--- Data extract ---

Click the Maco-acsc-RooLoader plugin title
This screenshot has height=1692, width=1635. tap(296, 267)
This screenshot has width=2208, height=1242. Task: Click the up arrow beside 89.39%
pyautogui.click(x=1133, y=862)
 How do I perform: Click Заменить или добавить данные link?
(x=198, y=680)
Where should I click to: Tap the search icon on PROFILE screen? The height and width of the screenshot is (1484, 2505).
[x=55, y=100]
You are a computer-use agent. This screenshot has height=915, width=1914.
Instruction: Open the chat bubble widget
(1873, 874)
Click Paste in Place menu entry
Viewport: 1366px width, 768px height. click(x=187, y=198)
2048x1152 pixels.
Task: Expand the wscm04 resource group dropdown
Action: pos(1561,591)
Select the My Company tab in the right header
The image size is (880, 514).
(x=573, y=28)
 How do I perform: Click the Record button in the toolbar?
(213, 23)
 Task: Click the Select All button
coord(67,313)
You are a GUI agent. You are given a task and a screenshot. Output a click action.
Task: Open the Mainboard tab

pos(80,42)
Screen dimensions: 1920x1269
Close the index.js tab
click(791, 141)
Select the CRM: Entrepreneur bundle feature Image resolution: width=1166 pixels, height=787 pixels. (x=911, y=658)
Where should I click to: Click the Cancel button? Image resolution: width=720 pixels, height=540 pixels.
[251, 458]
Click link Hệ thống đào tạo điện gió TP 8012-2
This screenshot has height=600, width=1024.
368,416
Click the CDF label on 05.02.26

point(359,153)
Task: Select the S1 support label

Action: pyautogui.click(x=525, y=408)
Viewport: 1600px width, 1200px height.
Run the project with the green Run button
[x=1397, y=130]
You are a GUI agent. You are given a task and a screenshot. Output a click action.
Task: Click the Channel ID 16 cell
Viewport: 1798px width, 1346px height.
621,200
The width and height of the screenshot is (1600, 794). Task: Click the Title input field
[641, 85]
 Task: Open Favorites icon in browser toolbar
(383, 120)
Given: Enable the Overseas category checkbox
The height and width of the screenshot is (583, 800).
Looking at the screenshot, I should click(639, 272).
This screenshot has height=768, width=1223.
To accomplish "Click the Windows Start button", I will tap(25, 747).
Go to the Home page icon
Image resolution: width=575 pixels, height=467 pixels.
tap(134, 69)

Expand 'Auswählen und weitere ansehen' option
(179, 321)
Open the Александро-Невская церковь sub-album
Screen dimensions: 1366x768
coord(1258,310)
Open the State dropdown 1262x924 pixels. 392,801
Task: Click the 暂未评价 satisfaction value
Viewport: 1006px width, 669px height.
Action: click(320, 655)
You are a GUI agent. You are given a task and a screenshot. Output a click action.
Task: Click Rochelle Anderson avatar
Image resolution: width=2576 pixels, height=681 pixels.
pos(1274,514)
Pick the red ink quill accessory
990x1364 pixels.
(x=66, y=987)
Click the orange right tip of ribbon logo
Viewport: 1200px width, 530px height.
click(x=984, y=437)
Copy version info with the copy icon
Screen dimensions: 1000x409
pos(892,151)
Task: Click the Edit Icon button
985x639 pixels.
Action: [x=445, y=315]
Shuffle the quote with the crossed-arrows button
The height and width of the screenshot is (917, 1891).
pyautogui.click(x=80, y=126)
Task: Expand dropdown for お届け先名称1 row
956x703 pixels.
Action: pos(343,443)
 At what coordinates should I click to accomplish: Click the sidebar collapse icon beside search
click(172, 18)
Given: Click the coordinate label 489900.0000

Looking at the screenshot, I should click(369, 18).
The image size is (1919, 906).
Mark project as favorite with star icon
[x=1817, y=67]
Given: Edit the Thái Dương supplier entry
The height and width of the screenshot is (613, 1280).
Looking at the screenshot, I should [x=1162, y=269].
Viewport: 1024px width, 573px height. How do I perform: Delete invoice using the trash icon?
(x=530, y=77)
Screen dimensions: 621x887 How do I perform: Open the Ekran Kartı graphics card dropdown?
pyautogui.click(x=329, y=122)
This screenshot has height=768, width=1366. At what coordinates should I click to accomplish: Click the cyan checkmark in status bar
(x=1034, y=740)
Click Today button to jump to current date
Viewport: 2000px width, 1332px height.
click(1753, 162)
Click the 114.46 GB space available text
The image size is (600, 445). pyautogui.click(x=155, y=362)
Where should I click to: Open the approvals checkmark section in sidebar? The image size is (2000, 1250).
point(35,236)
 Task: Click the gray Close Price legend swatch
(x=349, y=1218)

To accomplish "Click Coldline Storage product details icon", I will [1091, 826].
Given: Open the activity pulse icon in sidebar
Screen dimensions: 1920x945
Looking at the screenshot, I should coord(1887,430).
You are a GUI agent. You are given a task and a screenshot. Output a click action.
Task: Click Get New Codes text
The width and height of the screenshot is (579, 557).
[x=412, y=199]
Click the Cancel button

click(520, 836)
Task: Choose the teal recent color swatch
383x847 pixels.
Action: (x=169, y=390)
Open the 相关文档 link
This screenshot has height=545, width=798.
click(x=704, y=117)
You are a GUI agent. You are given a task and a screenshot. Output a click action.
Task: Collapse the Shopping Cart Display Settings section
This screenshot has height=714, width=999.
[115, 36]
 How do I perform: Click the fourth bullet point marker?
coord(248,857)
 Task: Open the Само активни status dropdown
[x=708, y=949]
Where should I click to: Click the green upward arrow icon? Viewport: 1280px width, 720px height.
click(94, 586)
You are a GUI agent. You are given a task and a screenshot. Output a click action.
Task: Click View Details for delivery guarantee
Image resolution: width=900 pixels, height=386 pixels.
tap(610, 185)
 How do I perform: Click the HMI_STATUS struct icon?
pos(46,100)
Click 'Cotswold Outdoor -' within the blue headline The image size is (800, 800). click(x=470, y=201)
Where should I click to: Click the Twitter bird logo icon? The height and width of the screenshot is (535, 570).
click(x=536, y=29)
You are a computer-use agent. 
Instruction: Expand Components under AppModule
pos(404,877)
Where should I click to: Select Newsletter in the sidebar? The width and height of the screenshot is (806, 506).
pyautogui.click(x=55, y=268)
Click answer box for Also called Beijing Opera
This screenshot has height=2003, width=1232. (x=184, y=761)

--- Requirements ---
Reproduce the data above, beginning with the line that contains "Open the State" and ending after the line that contains "[x=1817, y=67]", with "crossed-arrows" changed to "two-arrow" and everything else kept as is.

--- Answer to this problem ---
Open the State dropdown 1262x924 pixels. 392,801
Task: Click the 暂未评价 satisfaction value
Viewport: 1006px width, 669px height.
Action: click(320, 655)
You are a GUI agent. You are given a task and a screenshot. Output a click action.
Task: Click Rochelle Anderson avatar
Image resolution: width=2576 pixels, height=681 pixels.
pos(1274,514)
Pick the red ink quill accessory
990x1364 pixels.
(x=66, y=987)
Click the orange right tip of ribbon logo
Viewport: 1200px width, 530px height.
click(x=984, y=437)
Copy version info with the copy icon
Screen dimensions: 1000x409
pos(892,151)
Task: Click the Edit Icon button
985x639 pixels.
Action: [x=445, y=315]
Shuffle the quote with the two-arrow button
The height and width of the screenshot is (917, 1891).
pyautogui.click(x=80, y=126)
Task: Expand dropdown for お届け先名称1 row
956x703 pixels.
Action: pos(343,443)
 At what coordinates should I click to accomplish: Click the sidebar collapse icon beside search
click(172, 18)
Given: Click the coordinate label 489900.0000

Looking at the screenshot, I should click(369, 18).
The image size is (1919, 906).
Mark project as favorite with star icon
[x=1817, y=67]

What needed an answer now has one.